DATA SHOWN:
----

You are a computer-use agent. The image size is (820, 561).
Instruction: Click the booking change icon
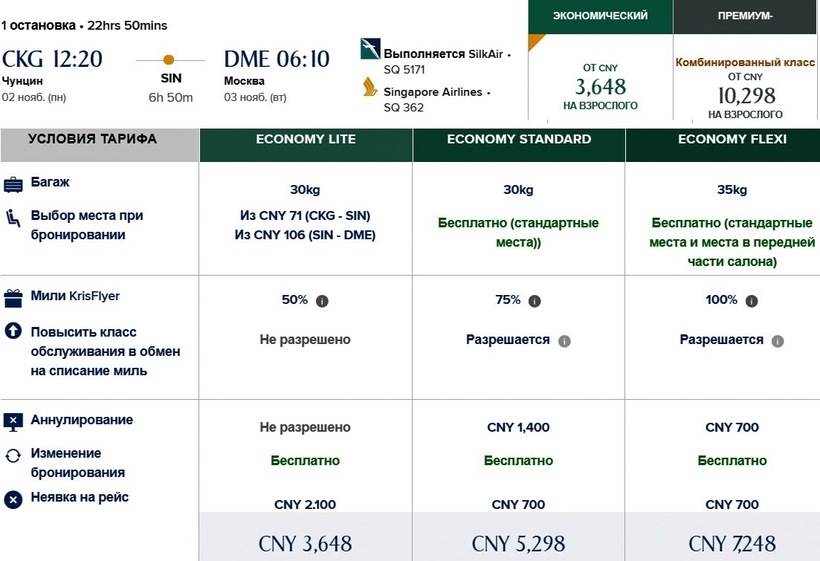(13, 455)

----

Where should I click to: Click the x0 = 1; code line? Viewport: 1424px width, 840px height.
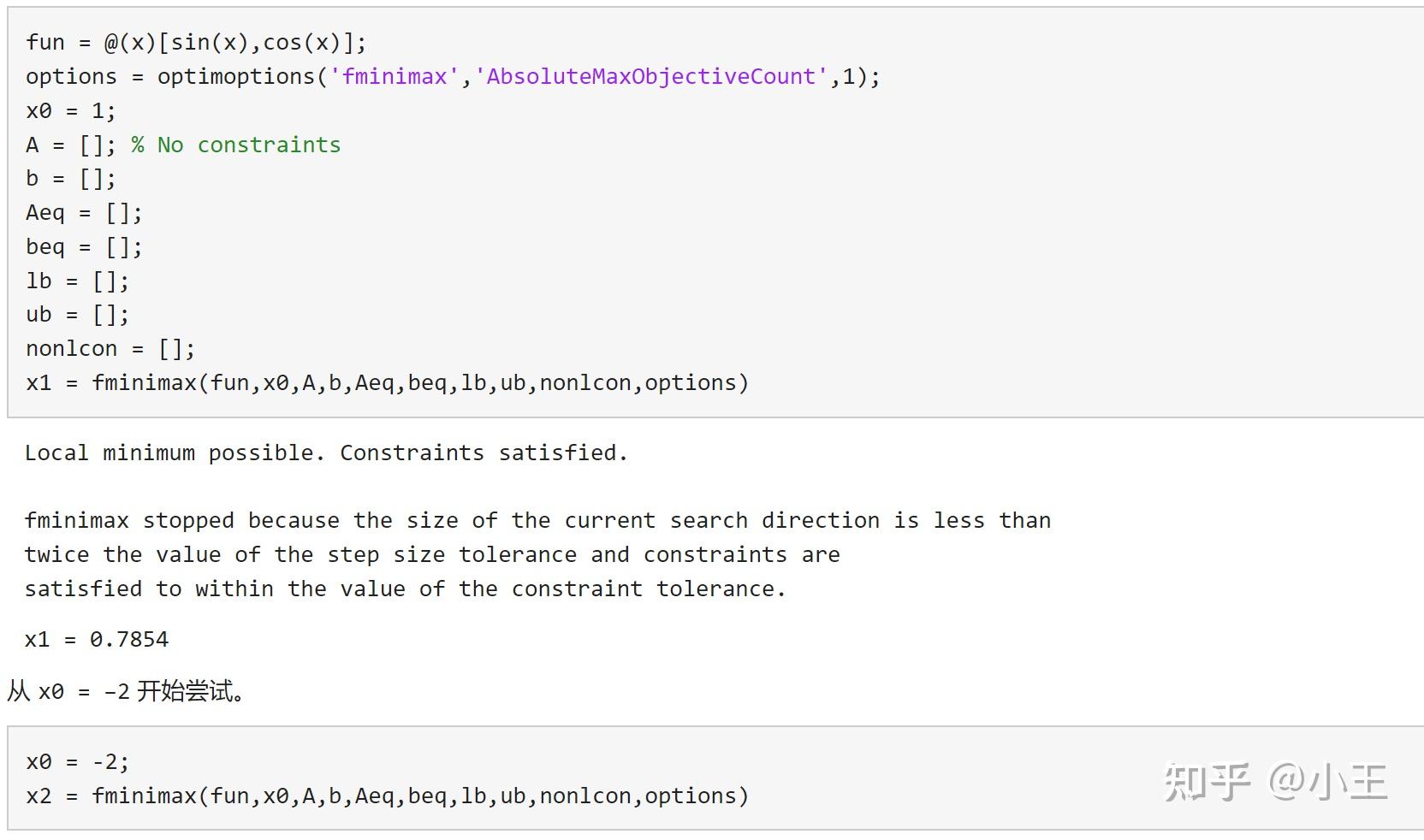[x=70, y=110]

----

Reproduce verbatim the items on the lines running from the line containing "Where should I" through the line containing "[x=70, y=110]", both lines included, and omit the pictures from your answer.

OUTPUT BELOW:
Where should I click to: Click the x0 = 1; code line? Viewport: 1424px width, 840px height.
[x=70, y=110]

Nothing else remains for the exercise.